Acute and chronic pain work differently. Acute pain serves as a temporary warning sign, initiated when an injured tissue—like a stubbed toe—sends a signal to the spinal cord and onward to the brain's pain center. Chronic pain is more like a false alarm, in which pain signals persist in the brain for weeks, months or years after the initial tissue injury has healed.
"Why, and how, pain fails to resolve, leaving you in chronic pain, is a major question that is still in search of answers," said Watkins.
Disabling the chronic pain circuit
In 2011, Watkins' lab published a study suggesting that the CGIC—a sugar-cube-sized cluster of cells hidden deep within the folds of a portion of the human brain called the insula—plays an important role in allodynia. Human studies have also shown that chronic pain patients have an over-active CGIC.
But for a long time, the only way to manipulate the CGIC was to remove it—an impractical approach for human treatments.
For the new study, the team used novel fluorescent proteins to observe which cells in the central nervous system light up when a rat sustains a sciatic nerve injury. The team then used cutting-edge "chemogenetic" tools to switch on or off genes inside specific populations of neurons.
The researchers discovered that while the CGIC plays a minimal role in processing acute pain, it plays a vital role in making pain persist.
According to the study, the CGIC signals the brain's pain processing center, or somatosensory cortex, which in turn tells the spinal cord to keep the pain going.

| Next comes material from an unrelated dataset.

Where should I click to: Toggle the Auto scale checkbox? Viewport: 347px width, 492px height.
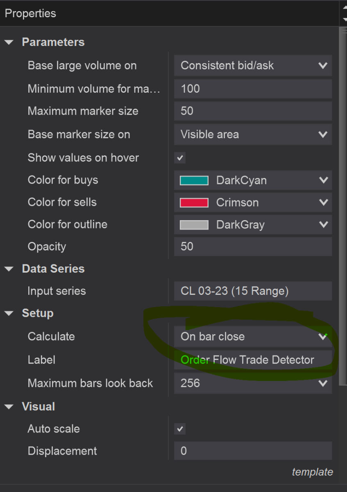(x=180, y=429)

"We found that activating this pathway excites the part of the spinal cord that relays touch and pain to the brain, causing touch to now be perceived as pain as well," said Ball.
When the team turned off cells within this pathway immediately after injury, the rat's pain from injury was short-lived. In animals already experiencing chronic allodynia, disabling this pathway made the pain cease.
"Our research presents a clear case that specific brain pathways can be directly targeted to modulate sensory pain," said Ball.
It's still unclear what prompts the CGIC to start sending chronic pain signals. And more research is necessary before these lessons learned could be applied to help humans.
But Ball imagines a not-too-distant future in which medical professionals treat pain with injections or infusions that target specific brain cells without the systemic side effects and dependency risk that come with opioids. He also believes brain-machine interfaces, either implanted in or attached to the skull, could play a similar role in treating severe chronic pain. Numerous startups are now rushing to get to market first, he said.
"Now that we have access to tools that allow you to manipulate the brain, not based just on a general region but on specific sub-populations of cells, the quest for new treatments is moving much faster," he said.